/news/world

iPhone ralentis

Aveu d’Apple: une demande en action collective est lancée

TVA Nouvelles

La multinationale Apple a admis mercredi qu’elle ralentissait délibérément les vieux appareils iPhone afin de prévenir des bris ou des arrêts spontanés en raison de batteries trop usées.

À LIRE ÉGALEMENT

Apple ralentit volontairement ses vieux téléphones

Obsolescence programmée du iPhone : difficile à prouver, mais pas impossible

iPhone 5 et 6: un Montréalais veut intenter une action collective

Dès cet aveu, l’entreprise a dû faire face à une demande en action collective (anciennement recours collectif), à Los Angeles, aux États-Unis.

Les demandeurs considèrent qu’Apple n’a pas respecté son engagement, a brisé son contrat, en agissant de la sorte.

Les propriétaires d’appareils iPhone n’ont jamais autorisé le géant à ralentir leurs appareils, en effectuant la mise à jour.

«Suite aux actions injustifiées du défendeur, les plaignants et les membres du groupe ont vu leur téléphone ralentir, ce qui a entravé l'utilisation ou la possession de leurs iPhone», indique la demande en action collective obtenue pas CBS New York.

Apple n’a pas commenté cette nouvelle demande de recours collectif.

Une demande en action collective a également été déposée au Québec, au début de mois de décembre, bien avant l’aveu d’Apple.

Simon St-Onge, dont le iPhone 5 aurait significativement ralenti depuis une mise à jour veut également intenter une action collective contre le géant américain, qu’il accuse d’avoir recours à «l’obsolescence programmée».

«Après la mise à jour, le téléphone ne peut plus être utilisé normalement, se plaint Simon St-Onge dans le document de cour déposé au palais de justice de Montréal.
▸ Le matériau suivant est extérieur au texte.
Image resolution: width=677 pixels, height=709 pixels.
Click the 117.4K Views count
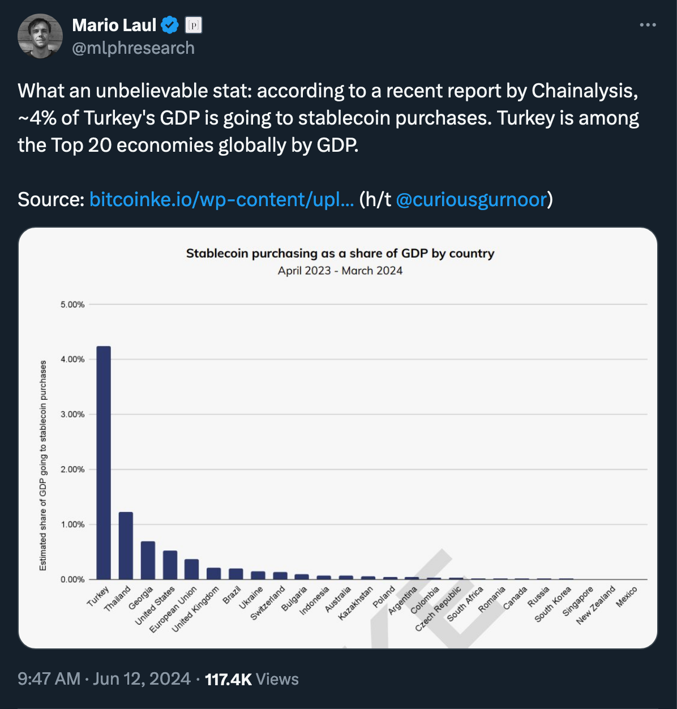click(x=252, y=678)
Il est rendu lent, avec des bogues, et il ne peut plus être utilisé normalement.»

M. St-Onge en a contre les systèmes d’exploitation iOS 10 et iOS 11 d’Apple, vantés comme de grandes avancées technologiques. Mais ce que l’entreprise de Cupertino ne dit pas, indique la demande d’action collective, c’est que ces mises à jour peuvent causer bien des maux de tête aux utilisateurs de plus vieux téléphones.

«Cette pratique trompeuse et cette fausse publicité sont en violation [de la loi]», peut-on lire dans la demande écrite par l’avocat Eric De Louya.